Pedro Bustamante Teixeira – No momento em que Caetano faz essa afirmação, nem ele nem Gil, nem mais ninguém poderia responder por um movimento que tinha sido dissipado, junto a tantos outros, com a promulgação do Ato Institucional no. 5 e a seguinte intensificação da reação aos tais ares pré-revolucionários. No momento em que Caetano e Gil não poderiam nem mais pisar em seus trópicos que doravante pareciam, mais uma vez, tristes; o tropicalismo não fazia mais sentido algum. O absurdo alegre tornava-se uma violenta desilusão. Era o momento de se restabelecer o mínimo, “o mínimo Eu”. Os ombros mal suportavam o próprio peso que dirá o do movimento. Caetano e Gil, depois do itinerário que vai da “transa” ao transe, e do tranco e da tranca, teriam que cuidar de si mesmos para não sucumbirem à dor.
IHU On-Line – Podemos afirmar que o tropicalismo foi além da música? O movimento influenciou também as artes plásticas, o teatro e o cinema? De que forma?

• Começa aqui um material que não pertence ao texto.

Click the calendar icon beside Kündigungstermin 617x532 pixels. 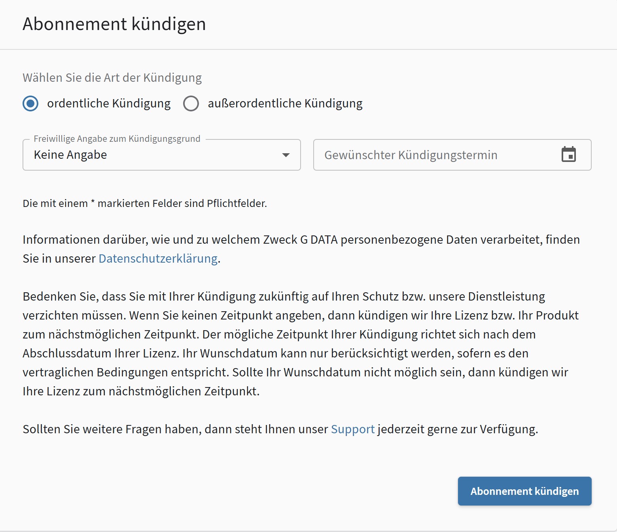click(569, 154)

Pedro Bustamante Teixeira – Devido à diversidade de frentes de atuação, Flora Süssekind prefere o termo momento tropicalista ao mais usado movimento tropicalista. E já que estamos falando de um momento heterogêneo, é bastante complicado mapear quem influenciou quem. O que há é o surgimento de uma nova sensibilidade que rejeita tanto a filiação automática às diretrizes esquerdistas dos Centros Populares quanto uma inclinação nacionalista em nome da liberdade e da experimentação de novas formas artísticas. Sensibilidade que passa a ser sentida no teatro de José Celso Martinez Corrêa, no cinema de Glauber Rocha, nas artes plásticas com Hélio Oiticica, Lygia Clark e Rubens Gerchman, na Literatura de José Agrippino de Paula e na música tropicalista. Em cada área há uma ruptura intrínseca a ela. Para cada ruptura, uma nova batalha, a vitória de uns não dispensa a luta dos demais, mas também não deixa de ajudar.
IHU On-Line – Qual foi o papel que a televisão teve para a divulgação do movimento, dos cantores e da própria canção, na época?

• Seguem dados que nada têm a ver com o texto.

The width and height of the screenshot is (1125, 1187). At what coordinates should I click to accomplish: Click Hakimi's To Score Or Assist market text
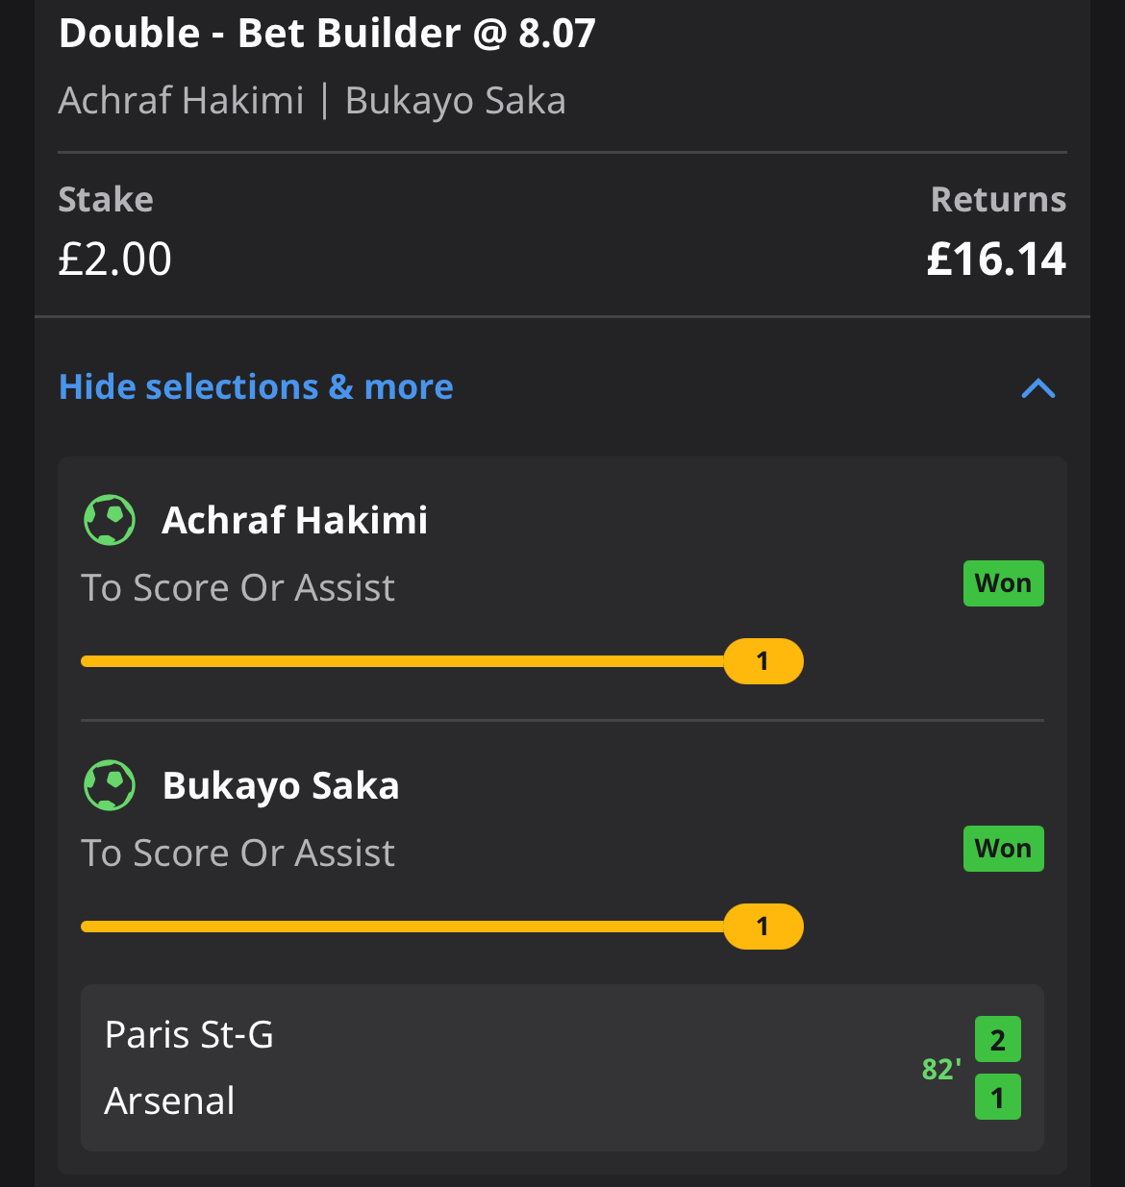(238, 587)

Pedro Bustamante Teixeira – Como já dissemos, sem a televisão certamente não haveria o susto tropicalista. O susto tropicalista só é possível através das transmissões dos festivais e dos programas tropicalistas. Só é possível com a subversão da imagem do artista de televisão, a adoção de trajes e penteado indiscretos, das guitarras e dos gritos. A transmissão da juventude sorridente do rock em meio aos festivais da música popular brasileira reduzia um preconceito e uma resistência que se preservavam apenas pelo medo do diferente. A transmissão dessas imagens ao vivo evitava qualquer apropriação indébita. Os rostos jovens e sorridentes dos Mutantes, acompanhando Gilberto Gil e a orquestra regida por Duprat, falavam por si só. O sorriso de Caetano enfrentando as vaias, para defender Alegria, alegria, também. A televisão foi a plataforma ideal para os happenings tropicalistas. Transmitiu o início, no Festival da Record, em 1967, e o seu enterro, no primeiro e único programa de Divino Maravilhoso. A TV foi uma fresta pela qual os tropicalistas puderam emitir os seus sinais diretamente para as massas. Em suma, sem a televisão, o movimento não teria acontecido.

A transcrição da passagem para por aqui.